The goblin shark has a pinkish-grey body, 12 to 18 feet (3.5 to 5.5 meters) long, with soft skin and flabby muscles. This shark has a long, flattened snout that overhangs its mouth, giving it a blade-like appearance. The fleshy snout is lined with sensitive pores that detect the electrical impulses given off by fish and other prey. (Any animal with muscles and a nervous system makes use of faint electrical impulses that can be sensed by sharks. Sharks use special sense organs to pick up detects these impulses.) The goblin shark’s protrusile jaws (jaws that are able to be thrust outward) are not attached to the skull but instead hang on a hinge underneath the long snout. A double set of jaw ligaments lets a goblin shark swing its jaws out to grab prey and retract (withdraw) them. Three rows of crooked, needlelike teeth line the jaws, helping snag squid, shrimp, and small fish.

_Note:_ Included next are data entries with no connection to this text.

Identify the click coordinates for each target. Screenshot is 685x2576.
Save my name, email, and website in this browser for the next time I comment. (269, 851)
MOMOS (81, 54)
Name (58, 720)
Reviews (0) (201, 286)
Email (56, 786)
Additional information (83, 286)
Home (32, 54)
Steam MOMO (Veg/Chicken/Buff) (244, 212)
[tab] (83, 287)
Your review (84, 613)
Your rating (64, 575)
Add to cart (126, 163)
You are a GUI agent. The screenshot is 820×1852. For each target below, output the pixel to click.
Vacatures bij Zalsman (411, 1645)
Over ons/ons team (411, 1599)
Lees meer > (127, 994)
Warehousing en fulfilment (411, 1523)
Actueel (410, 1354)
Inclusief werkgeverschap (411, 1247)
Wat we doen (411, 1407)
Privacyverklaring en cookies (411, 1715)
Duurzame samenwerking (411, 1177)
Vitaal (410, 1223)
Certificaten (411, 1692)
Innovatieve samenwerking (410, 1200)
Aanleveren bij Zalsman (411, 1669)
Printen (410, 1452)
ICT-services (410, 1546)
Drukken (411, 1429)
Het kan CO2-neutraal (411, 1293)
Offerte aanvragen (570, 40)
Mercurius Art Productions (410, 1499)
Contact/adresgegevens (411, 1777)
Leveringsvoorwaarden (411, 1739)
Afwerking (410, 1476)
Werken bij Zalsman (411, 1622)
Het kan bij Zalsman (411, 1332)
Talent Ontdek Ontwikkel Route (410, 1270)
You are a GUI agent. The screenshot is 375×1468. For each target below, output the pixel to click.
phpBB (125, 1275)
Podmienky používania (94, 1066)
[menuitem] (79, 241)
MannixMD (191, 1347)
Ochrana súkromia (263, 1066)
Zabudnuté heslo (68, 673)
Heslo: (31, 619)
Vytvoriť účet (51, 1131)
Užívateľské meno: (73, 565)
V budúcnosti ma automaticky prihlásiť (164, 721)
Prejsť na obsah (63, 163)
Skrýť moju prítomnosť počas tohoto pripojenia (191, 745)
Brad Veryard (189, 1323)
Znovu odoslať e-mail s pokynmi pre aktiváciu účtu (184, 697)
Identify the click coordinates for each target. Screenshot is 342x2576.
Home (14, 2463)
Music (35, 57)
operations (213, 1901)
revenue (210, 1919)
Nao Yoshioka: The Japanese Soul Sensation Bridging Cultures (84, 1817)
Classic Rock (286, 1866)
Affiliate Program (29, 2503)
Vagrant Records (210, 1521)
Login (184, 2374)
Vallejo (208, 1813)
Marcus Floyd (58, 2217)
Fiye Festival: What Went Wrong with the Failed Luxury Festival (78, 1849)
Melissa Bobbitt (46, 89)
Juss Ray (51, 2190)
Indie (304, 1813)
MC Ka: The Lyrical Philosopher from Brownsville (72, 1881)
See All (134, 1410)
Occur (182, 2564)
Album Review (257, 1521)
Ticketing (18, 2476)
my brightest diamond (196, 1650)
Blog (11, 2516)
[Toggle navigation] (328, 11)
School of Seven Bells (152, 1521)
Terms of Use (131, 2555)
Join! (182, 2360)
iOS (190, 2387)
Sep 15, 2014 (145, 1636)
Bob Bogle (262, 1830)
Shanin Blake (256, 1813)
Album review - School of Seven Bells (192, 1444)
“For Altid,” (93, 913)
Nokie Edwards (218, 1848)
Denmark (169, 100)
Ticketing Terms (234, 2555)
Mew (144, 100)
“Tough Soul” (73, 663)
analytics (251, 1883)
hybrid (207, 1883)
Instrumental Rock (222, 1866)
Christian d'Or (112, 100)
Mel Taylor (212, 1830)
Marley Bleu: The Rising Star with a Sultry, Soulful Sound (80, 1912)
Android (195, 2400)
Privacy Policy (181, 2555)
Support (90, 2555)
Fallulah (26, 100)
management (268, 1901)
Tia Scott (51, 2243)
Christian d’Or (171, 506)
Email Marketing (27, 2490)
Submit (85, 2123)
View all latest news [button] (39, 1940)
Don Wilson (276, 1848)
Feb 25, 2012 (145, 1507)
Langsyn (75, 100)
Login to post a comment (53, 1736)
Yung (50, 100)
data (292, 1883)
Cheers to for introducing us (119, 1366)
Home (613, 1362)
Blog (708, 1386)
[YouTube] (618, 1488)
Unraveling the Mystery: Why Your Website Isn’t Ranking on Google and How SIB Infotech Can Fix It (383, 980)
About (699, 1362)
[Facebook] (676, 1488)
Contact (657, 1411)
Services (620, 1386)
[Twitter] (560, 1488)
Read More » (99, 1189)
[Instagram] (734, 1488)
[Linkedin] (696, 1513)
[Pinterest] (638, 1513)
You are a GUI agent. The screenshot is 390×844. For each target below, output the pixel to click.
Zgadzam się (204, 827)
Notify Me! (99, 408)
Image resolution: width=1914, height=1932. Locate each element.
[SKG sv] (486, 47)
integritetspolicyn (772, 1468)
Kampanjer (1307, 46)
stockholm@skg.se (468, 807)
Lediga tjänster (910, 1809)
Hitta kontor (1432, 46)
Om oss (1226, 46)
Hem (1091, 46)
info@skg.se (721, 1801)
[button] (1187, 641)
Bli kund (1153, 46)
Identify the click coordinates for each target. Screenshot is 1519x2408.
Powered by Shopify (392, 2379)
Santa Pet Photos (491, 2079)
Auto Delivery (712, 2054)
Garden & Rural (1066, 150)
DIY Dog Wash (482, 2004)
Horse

The weird appearance of the goblin shark makes it one of nature’s most fascinating, if poorly understood, monsters. Because the sharks are so rarely seen, ocean experts know little about their lifestyle and reproduction. Fewer than 100 goblin sharks have been caught or sighted since they were first discovered in 1898, off the coast of Japan. However, experts do not think that the small number of sightings indicates that these odd sharks are rare. In fact, goblin sharks seem to be quite widespread across the world. Goblin sharks have been caught around Australia, Portugal, Mexico, New Zealand, South Africa, and off California and the Gulf Coast of the United States. The strange fish are rarely encountered because they lurk in deep waters, usually between about 200 and 900 feet (60 and 200 meters) below the ocean surface.
Being ugly seems to have worked out well for the goblin shark. Scientists have found fossil sharks that closely resemble the goblin shark in rocks that are more than 120 million years old. The bizarre fish is considered a “living fossil” as it is the last living member of a prehistoric group of sharks that stretches back million of years.